Impact of NextGen Access Decision Makers on Health Care Services and Therapies
Introduction
In the midst of the pandemic uncertainties, organizations are continuing their quest for value-based care. Who will be the next generation (NextGen) access decision makers (NADMs) that will successfully take the Triple Aim premise of value-based care, couple it with lessons learned from the pandemic, scale it up, and sustain success over time to make a palpable difference in the US health care system?
As it turns out, there are a lot of players taking aim, and the target is the primary care gateway, a person’s first key point of contact with health services and the key point of entry to the entire health system. The primary care gateway also plays a significant role in shaping and determining a consumer’s overall access to various services and resources within the health care ecosystem.
Emerging from the pandemic are many payers, health care systems, and new entrants looking to become the NADMs to transform this gateway entry and shape the entire patient journey. NADMs are increasingly focusing on health and well-being while impacting access to downstream services and therapy utilization, driven by two NextGen Models.
Virtual Care Access Models
As consumers increasingly turn to virtual care for their healthcare needs due to the pandemic, companies such as Teladoc, MDLIVE, Amwell, and many others, are addressing consumer’s short- and long-term health issues remotely, including wellness and prevention care; chronic conditions, such as diabetes; mental healthcare; dermatology; and other health conditions.
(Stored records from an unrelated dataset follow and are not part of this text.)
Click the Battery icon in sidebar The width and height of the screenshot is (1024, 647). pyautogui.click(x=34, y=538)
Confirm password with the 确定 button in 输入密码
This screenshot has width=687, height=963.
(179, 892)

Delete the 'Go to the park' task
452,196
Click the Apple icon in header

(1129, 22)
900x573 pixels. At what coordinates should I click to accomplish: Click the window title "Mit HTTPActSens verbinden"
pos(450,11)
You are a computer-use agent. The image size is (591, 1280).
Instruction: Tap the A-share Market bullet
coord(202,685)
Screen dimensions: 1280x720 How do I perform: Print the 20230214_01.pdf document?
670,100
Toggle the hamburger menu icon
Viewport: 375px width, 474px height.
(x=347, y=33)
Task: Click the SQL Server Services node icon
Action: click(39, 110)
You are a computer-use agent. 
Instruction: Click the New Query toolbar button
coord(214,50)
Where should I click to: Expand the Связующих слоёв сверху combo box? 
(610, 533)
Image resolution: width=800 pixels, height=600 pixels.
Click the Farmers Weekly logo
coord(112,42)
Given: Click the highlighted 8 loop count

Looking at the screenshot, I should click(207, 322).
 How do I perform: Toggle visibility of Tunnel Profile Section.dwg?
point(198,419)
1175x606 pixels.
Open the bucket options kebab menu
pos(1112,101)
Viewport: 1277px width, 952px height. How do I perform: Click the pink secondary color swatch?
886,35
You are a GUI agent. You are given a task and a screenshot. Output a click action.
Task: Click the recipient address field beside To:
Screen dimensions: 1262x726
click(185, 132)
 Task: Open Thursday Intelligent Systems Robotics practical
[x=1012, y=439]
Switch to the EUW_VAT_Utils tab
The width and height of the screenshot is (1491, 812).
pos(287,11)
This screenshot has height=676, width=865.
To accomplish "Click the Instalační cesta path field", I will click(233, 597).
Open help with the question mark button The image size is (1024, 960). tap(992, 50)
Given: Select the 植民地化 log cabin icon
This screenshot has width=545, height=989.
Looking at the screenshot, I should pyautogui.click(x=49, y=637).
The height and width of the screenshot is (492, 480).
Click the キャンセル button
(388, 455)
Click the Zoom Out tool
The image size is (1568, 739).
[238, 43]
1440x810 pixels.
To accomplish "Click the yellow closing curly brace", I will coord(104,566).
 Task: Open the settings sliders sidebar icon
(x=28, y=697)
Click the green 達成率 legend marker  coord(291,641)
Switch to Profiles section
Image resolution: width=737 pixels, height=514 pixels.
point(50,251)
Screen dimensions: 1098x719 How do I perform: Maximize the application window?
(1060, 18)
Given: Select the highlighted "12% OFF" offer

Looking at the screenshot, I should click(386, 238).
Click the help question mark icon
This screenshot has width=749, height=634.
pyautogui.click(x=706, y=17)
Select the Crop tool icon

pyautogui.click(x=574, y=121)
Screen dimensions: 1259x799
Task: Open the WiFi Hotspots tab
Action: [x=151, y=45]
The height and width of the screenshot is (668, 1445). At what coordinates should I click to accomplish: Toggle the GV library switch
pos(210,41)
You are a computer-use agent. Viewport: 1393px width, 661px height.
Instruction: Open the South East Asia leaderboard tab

The use of virtual services has skyrocketed in the last year and has provided these NextGen virtual care delivery models with incredible opportunities to gain a solid footing in delivering healthcare differently and quality care anywhere.
Hybrid Care Access and Delivery Models
tities such as Amazon, CVS Health, Cigna’s Evernorth, Oak Street Health, Optum, Oscar Health, Walmart, and many others are redefining the entry level of care, leveraging virtual and in-person care delivery models—the hybrid model for patient optionality and convenience. They are also creating new integrated healthcare ecosystems focusing on wellness and lifestyle changes, social influencers of health, chronic and population health, mental and behavioral health, streamlined pharmacy benefits, as well as other services, where, when, and how the consumer wants it. NADMs are also seeking to redefine and optimize the patient experience, leveraging patient convenience and connectiveness, while pursuing affordable and cost value care. As these organizations seek to leverage this hybrid model to change how consumers access care from the onset of a need or issue, to addressing acute or chronic care conditions, to influencing the services and therapies patients utilize across their healthcare journey, they look to impact healthcare utilization and costs across the care continuum.
As the scaling of NADMs virtual care and hybrid models continue, they will increasingly become a first point of contact and gateway into the health care system for health services. The ecosystem is extremely complex, thus the strategies being put in place within these models, accelerated by new technologies, are helping to advance key focus areas NADMs are tackling to further establish themselves as NextGen health care access providers and decision makers in the evolving health care landscape.
It is critical that traditional healthcare systems and practices pay attention to these gateway-to-health strategies, catalyzed in part by the pandemic and NADMs entrants to the game. They will need to transform their current organization and/or partner with these entities to leverage evolving health innovations and practices with their own experience to further accelerate the shift towards value-based care.
Drug manufacturers and device companies will also need to work closely with these increasingly influential entities as they continue to raise the bar on value demonstration of resources, including therapies, services, and digital devices, against their costs.
As we head into the next generation of care and NADMs continue to grow, scale, and gain influence and experience (especially the non-traditional healthcare entities), their impact on downstream access to specialty services, drug costs, and therapy utilization could be significant. Their aim is to deliver care differently and their goal is to go beyond the Triple Aim to the Quadruple Aim where patient and population outcomes will be optimized, the patient experience enhanced, the total cost of care reduced, while at the same time creating an environment where the work life of clinicians and staff is supported so that they can deliver high quality affordable and patient-centered care to all.